++++ Entries supplied ++++

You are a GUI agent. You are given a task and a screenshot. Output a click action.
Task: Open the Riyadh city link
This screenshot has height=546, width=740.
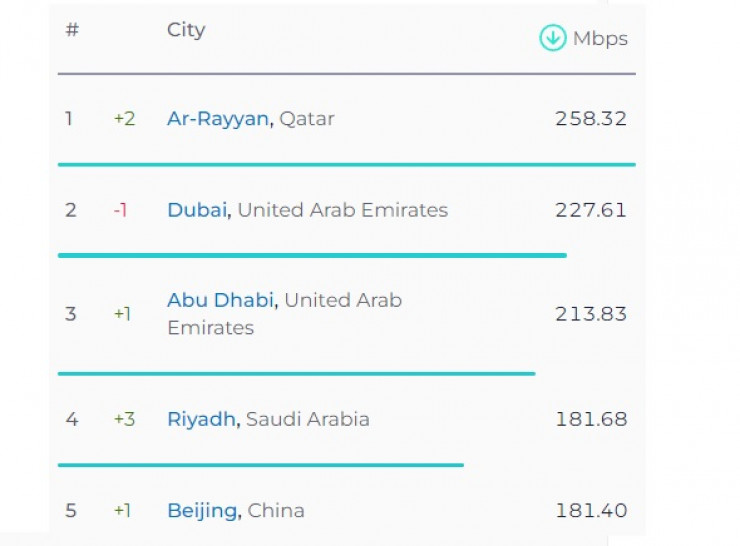[201, 419]
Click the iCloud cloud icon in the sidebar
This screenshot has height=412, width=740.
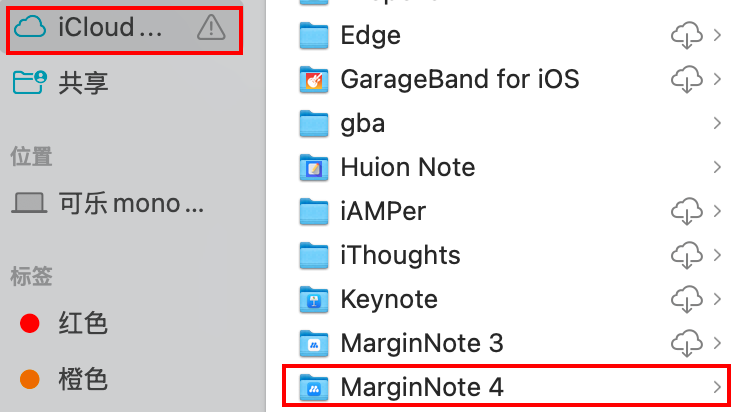coord(30,27)
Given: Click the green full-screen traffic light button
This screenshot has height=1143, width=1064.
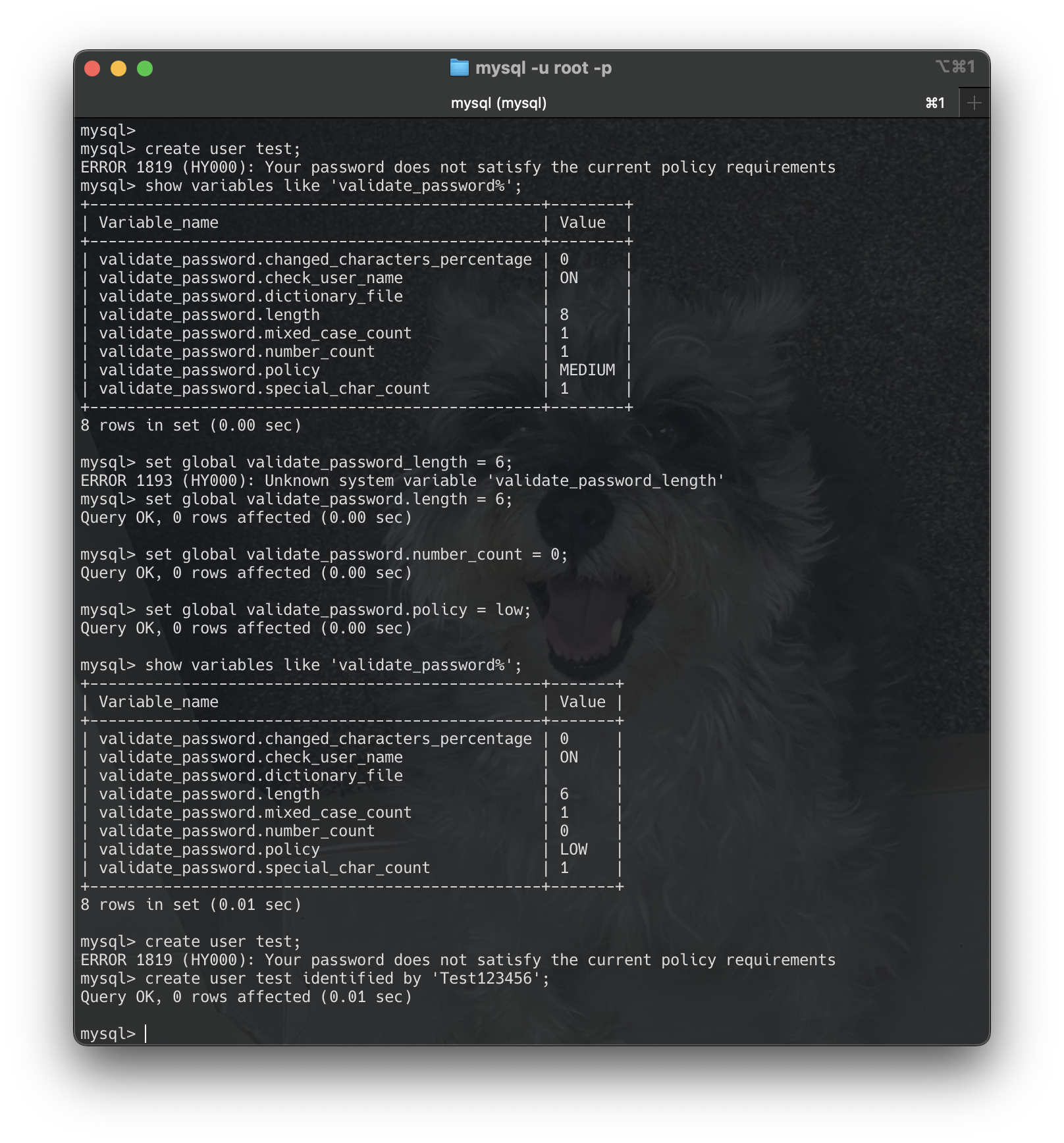Looking at the screenshot, I should coord(146,68).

++++

• Your task
Write the lines above as a JSON list of strings, one string per line, skipping blank lines and leaving out the pictures.

• Expected answer
[
  "You are a GUI agent. You are given a task and a screenshot. Output a click action.",
  "Task: Open the Riyadh city link",
  "This screenshot has height=546, width=740.",
  "[201, 419]",
  "Click the iCloud cloud icon in the sidebar",
  "This screenshot has height=412, width=740.",
  "coord(30,27)",
  "Given: Click the green full-screen traffic light button",
  "This screenshot has height=1143, width=1064.",
  "Looking at the screenshot, I should coord(146,68)."
]